The Corps of Engineers held the first of four scheduled public meetings last night (Thursday, 1/10) in Grand Rivers, Ky., to explain its plan to restrict tailwater boating access at 10 dams (four in Kentucky; six in Tennessee) along the Cumberland River system.
Nashville District commander Lt. Col. James DeLapp (pictured), architect of the plan that, if implemented, would result in physical barriers blocking boat access to the fishing rich water below Barkley, Center Hill, Cheatham, Cordell Hull, Dale Hollow, J. Percy Priest, Laurel River, Martins Fork, Old Hickory and Wolf Creek dams, was met by a crowd of about 300.
None agreed with what DeLapp had to say, which was that the Corps was making the restrictive changes so they would be in full compliance with current regulations, which have been on the books since 1996. Other reasons were cited, of course, including the need for additional safety for boaters and security against terrorist types. But the issue seemed to hinge on the regulation. Follow the link below to read it.
Thirty five people spoke, ranging from recreation and commercial fishermen to local business leaders and politicians, including Kentucky 1st District congressman Ed Whitfield.
Whitfield was not impressed with the Corps’ stance.
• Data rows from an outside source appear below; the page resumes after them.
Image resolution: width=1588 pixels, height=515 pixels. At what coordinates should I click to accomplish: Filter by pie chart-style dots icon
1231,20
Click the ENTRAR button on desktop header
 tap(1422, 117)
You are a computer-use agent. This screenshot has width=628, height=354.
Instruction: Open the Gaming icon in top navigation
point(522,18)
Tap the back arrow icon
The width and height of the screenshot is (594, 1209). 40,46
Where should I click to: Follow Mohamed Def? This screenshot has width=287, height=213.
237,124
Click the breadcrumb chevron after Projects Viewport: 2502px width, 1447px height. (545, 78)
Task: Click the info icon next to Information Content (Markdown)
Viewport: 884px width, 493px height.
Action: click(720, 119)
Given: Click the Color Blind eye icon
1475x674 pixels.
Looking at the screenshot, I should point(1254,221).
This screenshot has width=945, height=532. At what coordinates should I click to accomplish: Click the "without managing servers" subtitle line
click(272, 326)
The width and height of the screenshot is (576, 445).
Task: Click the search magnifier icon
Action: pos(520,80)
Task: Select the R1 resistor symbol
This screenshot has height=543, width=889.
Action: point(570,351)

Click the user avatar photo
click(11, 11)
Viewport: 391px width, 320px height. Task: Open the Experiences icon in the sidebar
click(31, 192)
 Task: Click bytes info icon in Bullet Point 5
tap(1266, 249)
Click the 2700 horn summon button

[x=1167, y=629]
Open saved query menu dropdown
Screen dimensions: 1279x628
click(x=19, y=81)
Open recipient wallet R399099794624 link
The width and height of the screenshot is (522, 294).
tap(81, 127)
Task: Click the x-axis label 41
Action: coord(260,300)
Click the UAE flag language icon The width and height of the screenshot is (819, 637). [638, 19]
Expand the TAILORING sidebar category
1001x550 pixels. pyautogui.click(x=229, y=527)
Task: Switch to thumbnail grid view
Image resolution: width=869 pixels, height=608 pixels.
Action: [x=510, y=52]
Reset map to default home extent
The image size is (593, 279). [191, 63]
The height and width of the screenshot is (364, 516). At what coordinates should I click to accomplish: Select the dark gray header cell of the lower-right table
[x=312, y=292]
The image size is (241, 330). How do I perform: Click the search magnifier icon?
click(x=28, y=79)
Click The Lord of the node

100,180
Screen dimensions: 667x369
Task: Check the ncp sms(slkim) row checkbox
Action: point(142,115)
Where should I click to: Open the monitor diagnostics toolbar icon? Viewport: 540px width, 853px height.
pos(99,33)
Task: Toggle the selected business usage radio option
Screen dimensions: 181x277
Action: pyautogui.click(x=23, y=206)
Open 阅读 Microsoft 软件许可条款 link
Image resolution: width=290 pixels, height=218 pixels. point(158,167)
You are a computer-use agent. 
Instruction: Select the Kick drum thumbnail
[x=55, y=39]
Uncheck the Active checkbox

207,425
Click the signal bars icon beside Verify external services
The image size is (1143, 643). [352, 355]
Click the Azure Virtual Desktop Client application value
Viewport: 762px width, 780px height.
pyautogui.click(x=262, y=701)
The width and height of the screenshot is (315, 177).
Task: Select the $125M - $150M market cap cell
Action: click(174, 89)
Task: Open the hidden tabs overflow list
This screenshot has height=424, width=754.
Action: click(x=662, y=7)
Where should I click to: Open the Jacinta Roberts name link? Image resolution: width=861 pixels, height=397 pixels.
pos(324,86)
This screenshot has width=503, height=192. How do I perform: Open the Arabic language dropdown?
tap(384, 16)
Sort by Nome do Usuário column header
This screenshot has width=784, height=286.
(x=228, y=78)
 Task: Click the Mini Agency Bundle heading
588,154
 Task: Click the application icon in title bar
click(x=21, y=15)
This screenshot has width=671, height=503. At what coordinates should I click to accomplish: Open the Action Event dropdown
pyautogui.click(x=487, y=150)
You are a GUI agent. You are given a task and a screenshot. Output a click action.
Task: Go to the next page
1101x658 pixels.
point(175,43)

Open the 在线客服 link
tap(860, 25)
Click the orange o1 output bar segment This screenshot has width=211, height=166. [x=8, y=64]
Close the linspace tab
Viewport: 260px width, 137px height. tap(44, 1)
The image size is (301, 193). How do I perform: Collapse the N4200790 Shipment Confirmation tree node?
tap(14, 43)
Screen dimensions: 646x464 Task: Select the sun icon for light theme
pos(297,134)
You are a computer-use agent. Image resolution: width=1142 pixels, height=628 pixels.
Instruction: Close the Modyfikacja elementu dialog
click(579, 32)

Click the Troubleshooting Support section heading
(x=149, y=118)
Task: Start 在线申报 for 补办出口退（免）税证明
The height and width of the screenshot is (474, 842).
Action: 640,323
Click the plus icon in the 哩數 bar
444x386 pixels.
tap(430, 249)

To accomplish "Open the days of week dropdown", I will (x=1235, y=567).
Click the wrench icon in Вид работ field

“I’m personally disappointed because from the presentation it looks like the decision has already been made,” the congressman said to rousing applause. Whitfield later said he intended to work to prevent the Corps from making the restrictive changes.
Kentucky director of fisheries Ron Brooks said his agency is also against the plan. He came hoping to hear a compromise which wasn’t forthcoming.
“We have to disagree with the Corps on their stance on this,” said Brooks.
DeLapp, who had the first and last word, was apparently unmoved. “The Corps intends to follow the regulations. We’re going to proceed with enforcing the regulations as they are currently written.”